* ЧТО НУЖНО СДЕЛАТЬ
Сместите каждую координату на 111 в большую сторону и перепишите целиком строки данных, начиная со строки с "Task: Click the HEX label under Aztec Gold" и заканчивая строкой с "click(x=1070, y=693)" включительно. Выведите только эти строки.

* СОДЕРЖИМОЕ НАБОРА ДАННЫХ
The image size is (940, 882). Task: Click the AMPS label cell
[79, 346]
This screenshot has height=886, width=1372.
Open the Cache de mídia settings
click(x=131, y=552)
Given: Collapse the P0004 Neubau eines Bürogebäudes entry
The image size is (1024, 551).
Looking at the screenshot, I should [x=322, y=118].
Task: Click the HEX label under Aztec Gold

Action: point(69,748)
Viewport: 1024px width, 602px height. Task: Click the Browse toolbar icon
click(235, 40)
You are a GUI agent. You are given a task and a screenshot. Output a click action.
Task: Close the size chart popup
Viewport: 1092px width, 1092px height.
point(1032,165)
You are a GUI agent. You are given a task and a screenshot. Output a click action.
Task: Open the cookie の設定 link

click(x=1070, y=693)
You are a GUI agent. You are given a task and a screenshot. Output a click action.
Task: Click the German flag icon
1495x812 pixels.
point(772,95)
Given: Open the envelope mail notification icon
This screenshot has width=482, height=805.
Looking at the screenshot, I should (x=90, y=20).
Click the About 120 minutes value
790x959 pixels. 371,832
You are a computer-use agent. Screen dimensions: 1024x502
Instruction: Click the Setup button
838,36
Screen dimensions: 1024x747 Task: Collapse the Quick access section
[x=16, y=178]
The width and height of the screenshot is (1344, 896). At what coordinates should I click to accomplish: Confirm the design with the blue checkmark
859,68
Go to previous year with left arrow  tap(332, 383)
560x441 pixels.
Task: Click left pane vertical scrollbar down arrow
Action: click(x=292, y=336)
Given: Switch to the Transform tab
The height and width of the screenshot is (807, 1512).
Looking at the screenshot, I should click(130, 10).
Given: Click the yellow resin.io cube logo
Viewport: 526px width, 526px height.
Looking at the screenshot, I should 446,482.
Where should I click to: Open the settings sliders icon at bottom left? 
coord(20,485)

* ВЫПОЛНЕННОЕ ЗАДАНИЕ
Task: Click the HEX label under Aztec Gold

Action: point(180,859)
Viewport: 1024px width, 602px height. Task: Click the Browse toolbar icon
click(346, 151)
You are a GUI agent. You are given a task and a screenshot. Output a click action.
Task: Close the size chart popup
Viewport: 1092px width, 1092px height.
point(1143,276)
You are a GUI agent. You are given a task and a screenshot. Output a click action.
Task: Open the cookie の設定 link

click(x=1181, y=804)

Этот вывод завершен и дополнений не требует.